Adams’ Prang

Australian official war artist Dennis Adams was in a Short Stirling heavy bomber that crashed (‘prang’ in the vernacular of the time) on 16-17 July 1944. He survived (two of the crew didn’t) and is seen here examining the inverted nose of the bomber a week afterwards. Adams head and left leg were injured, and he noted: “I was lucky to be alive, we all knew that, those of us who survived.”

He then created a painting inspired by the event, in the AWM collection and shared by the Memorial on Facebook here. Writing to the Memorial about the painting, he wrote: “Figures scrambling out of the burning wreck of Stirling bomber. (This would be painted from memories still very vivid in my mind!).”

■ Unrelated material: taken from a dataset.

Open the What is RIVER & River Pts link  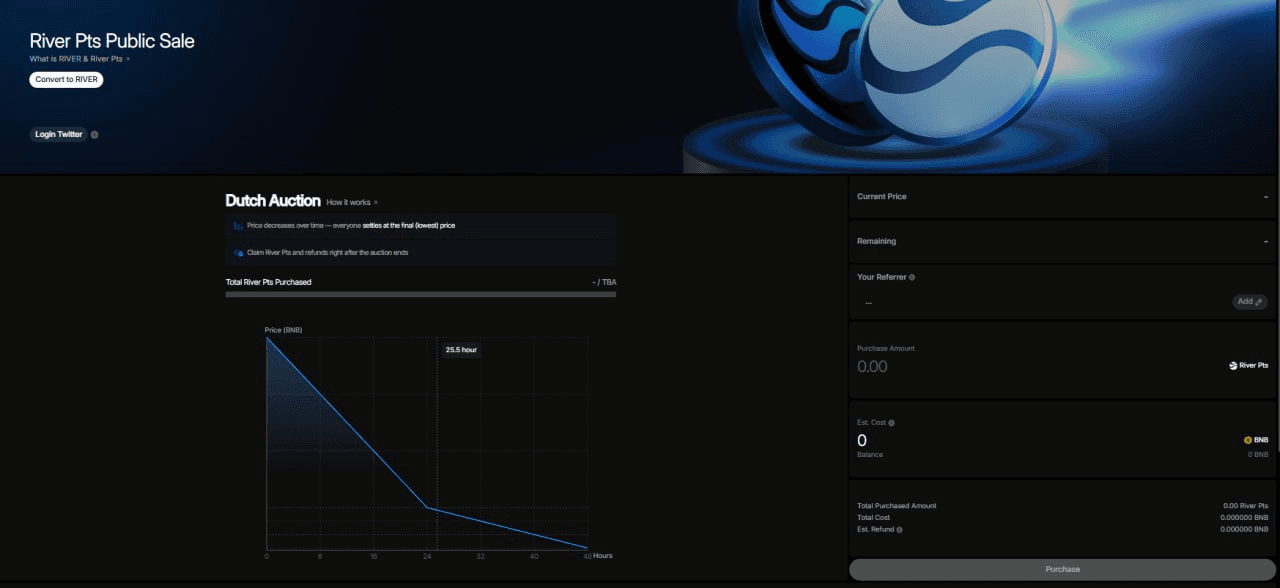pos(79,59)
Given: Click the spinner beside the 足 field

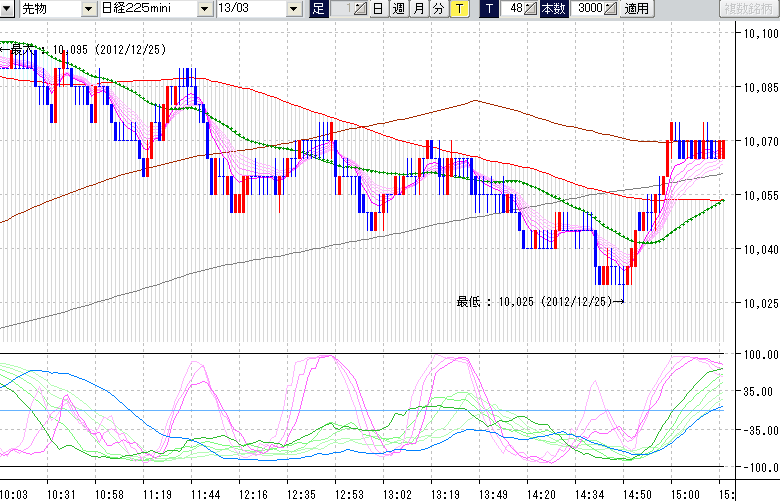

Sadly there does not seem to be a full length biography of Adams, born in 1914, online, not even at the national institutions that hold significant collections of his artwork. In brief, extracted from a longer biography from the Australian National Maritime Museum, here:

In 1942 he was appointed an official war artist to represent the activities of the Australian and US Navies and the merchant marine in the South Pacific. He was made Captain in Military History Section AIF in 1943. He served in New Guinea, Middle East, Italy, Egypt, UK, France, Belgium, Newfoundland, Canada, the Bahamas, USA, and Japan.

After WWII Dennis Adams established a career as an artist specialising mainly in maritime and war art and also taught art at the East Sydney Technical College. He completed numerous public works of art, mostly in bronze including the Second World War Servicewomen’s Memorial 1990, the Royal Australian Regiment Memorial, 1976 in Sydney, and paintings and sculptures at the Australian War Memorial in Canberra, including Survivors 1968-73, a bronze and concrete memorial to merchant seamen, and Ship bearing red ten, 1967, a quiet intense red cedar work based on an officer at watch in the collection. In 1989, he was awarded the order of Australia Medal. He died in 2001.”

Adams also completed several notable sculptures; including the merchant marine ‘Survivors‘ now displayed outside the Australian War Memorial and ‘Bomb Dive’ in the AWM collection. I highlight another war artist’s artwork arising from their experience of a crash, here with Frank Hinder.

[Note: This is a follow up post, filling gaps in the 2019 year, actually written on 19 July 2021.]